- _What the task asks_
In the abstract on ethanol-responsive fluorene nanoprobes below, what synthesis method is used to make the fluorene-Schiff bases?

- _Selected passage_
Ethanol-responsive fluorene-based fluorescent nanoprobes for photodynamic cancer therapy

Abstract

Ethanol-responsive fluorophores represent a promising tool for the early diagnosis of selected cancers owing to ethanol accumulation within cancer cells due to the Warburg effect. Herein, we report a series of fluorene-based nanoprobes containing imine bonds for facile hydrogen bond interactions with ethanol. Fluorenes with small S₁–T₁ gaps can generate singlet oxygen with high quantum yields upon suitable substitution, facilitating ethanol-responsive synergic diagnosis and photodynamic therapy of cancers. In this study, fluorene-Schiff bases with versatile substituents are synthesized following an environment-friendly ultrasonication method. Schiff bases containing electron-donating groups, like methoxy, and heterocyclic moieties, like benzothiazole, showed prominent fluorescence responses, with almost 3000-fold increase in emission intensity in the presence of ethanol, a low detection limit (10.6 µL) and extraordinary selectivity compared with other competitive alcohols. The nanoprobes afforded higher singlet oxygen quantum yields than the bulk compounds. Density functional theory calculations corroborated the substituent effect on the electronic properties of fluorene-Schiff base derivatives. The ground-state optimization of fluorene derivatives in different solvents using the polarizable continuum model (PCM) established the ethanol-selective fluorescence response. In vitro studies in colon cancer cells (CT-26) revealed 20% cell viability in the presence of 100 µM of the fluorene nanoprobe under irradiation for 10 min at ≥410 nm.

- _Supplied information_
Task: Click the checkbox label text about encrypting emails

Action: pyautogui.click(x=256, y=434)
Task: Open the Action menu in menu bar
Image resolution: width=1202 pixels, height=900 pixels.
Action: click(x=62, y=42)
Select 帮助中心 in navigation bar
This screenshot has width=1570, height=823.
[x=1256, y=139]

* * *

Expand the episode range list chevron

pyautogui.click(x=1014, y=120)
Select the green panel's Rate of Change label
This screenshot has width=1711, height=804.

==

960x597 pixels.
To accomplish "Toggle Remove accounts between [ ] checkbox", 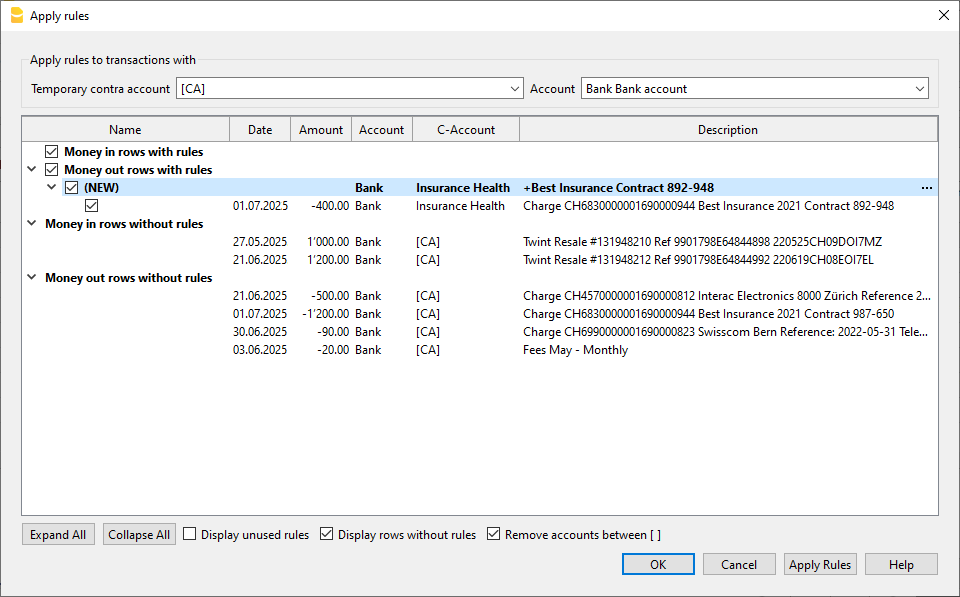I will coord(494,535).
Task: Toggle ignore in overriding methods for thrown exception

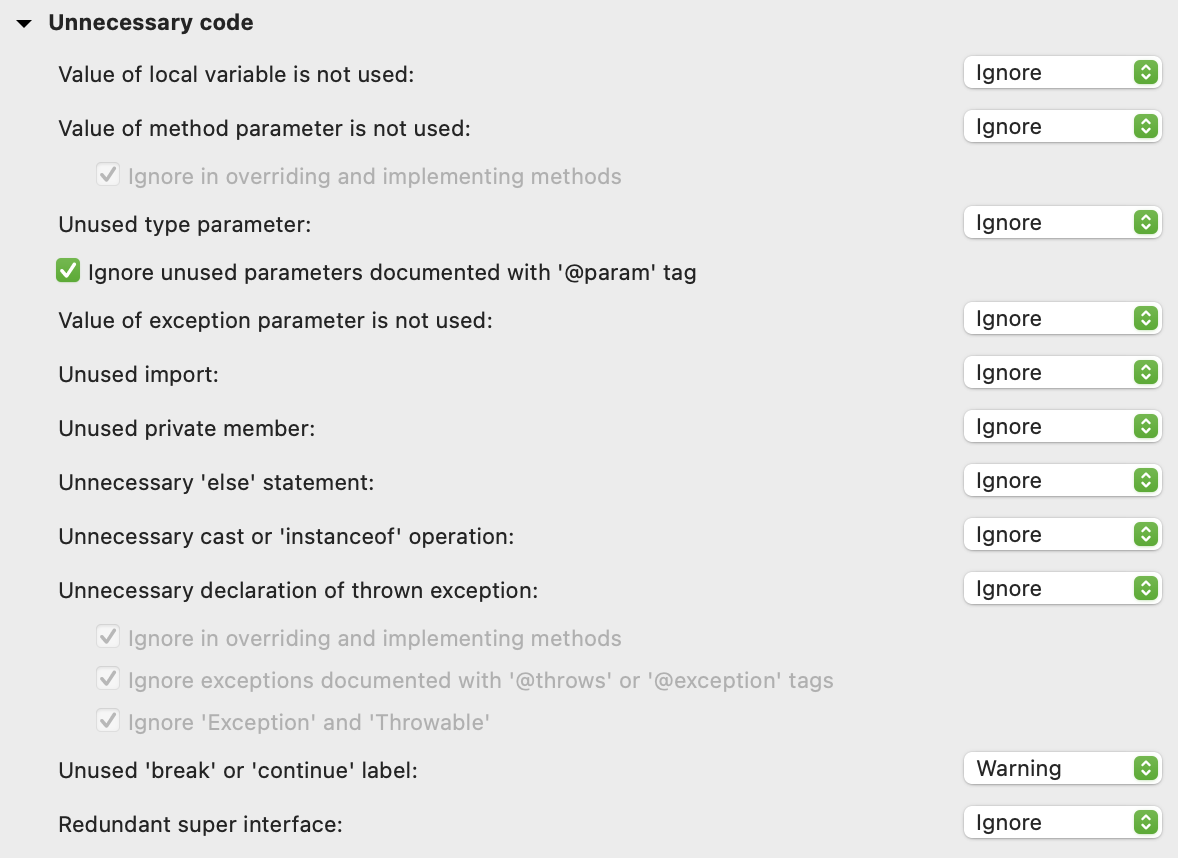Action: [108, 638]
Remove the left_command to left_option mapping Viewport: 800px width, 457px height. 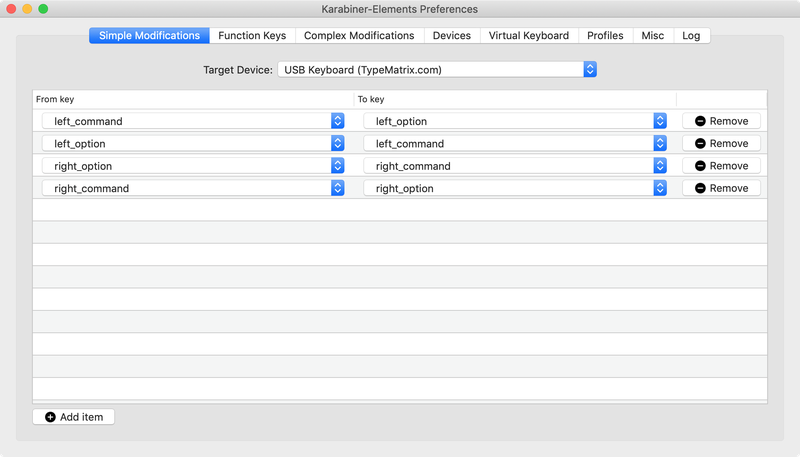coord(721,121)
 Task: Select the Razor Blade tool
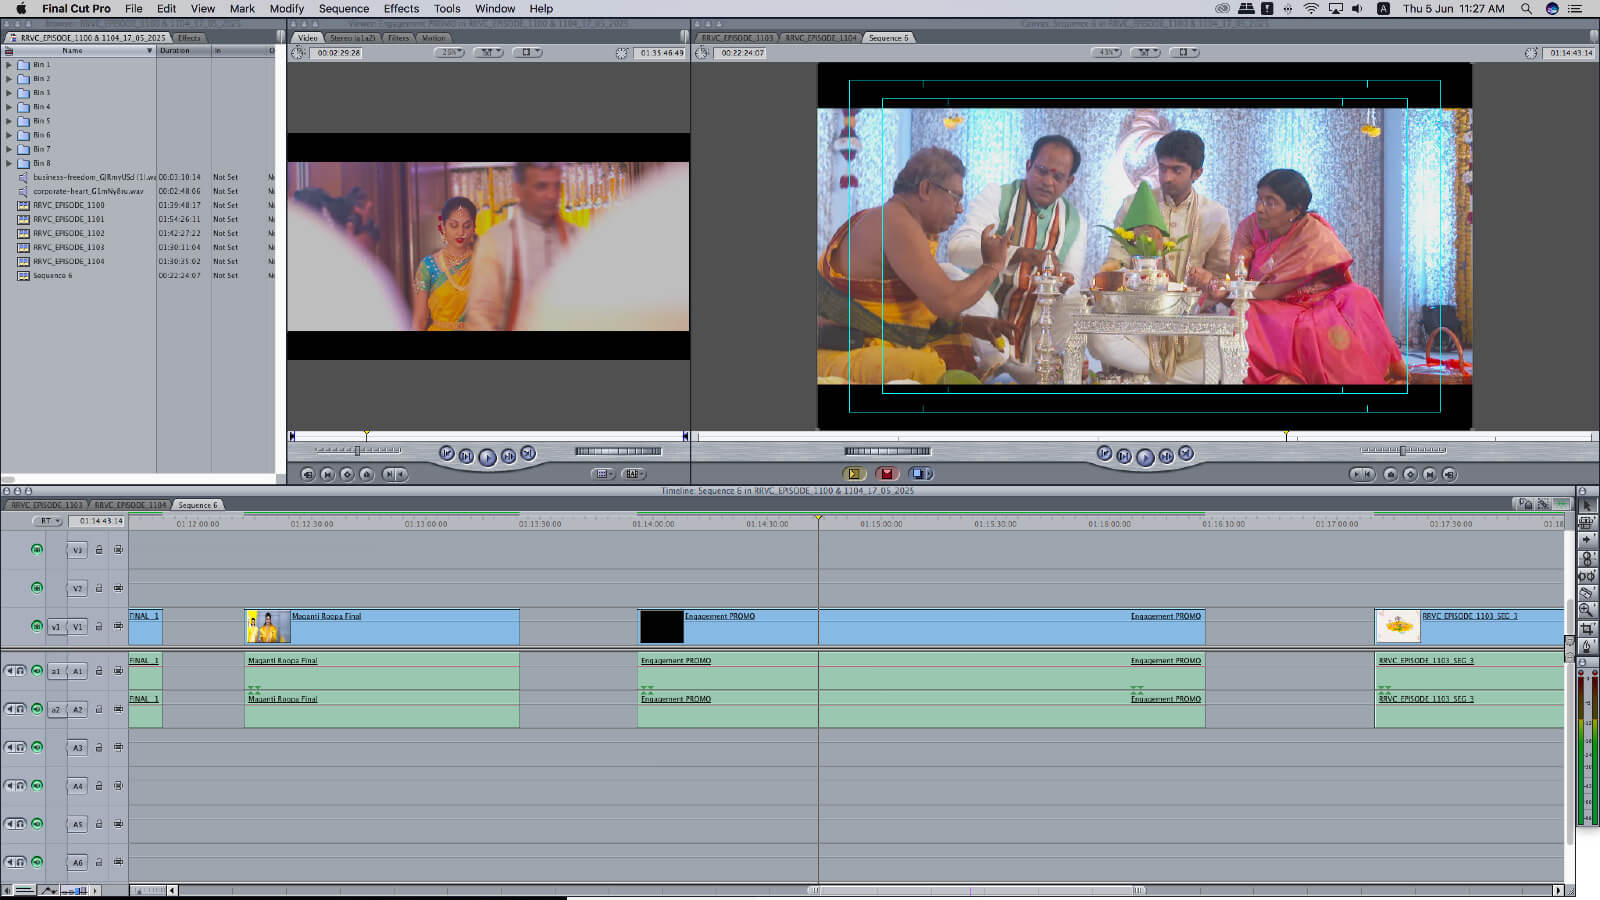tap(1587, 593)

- _Output of the exercise_
An environment-friendly ultrasonication method.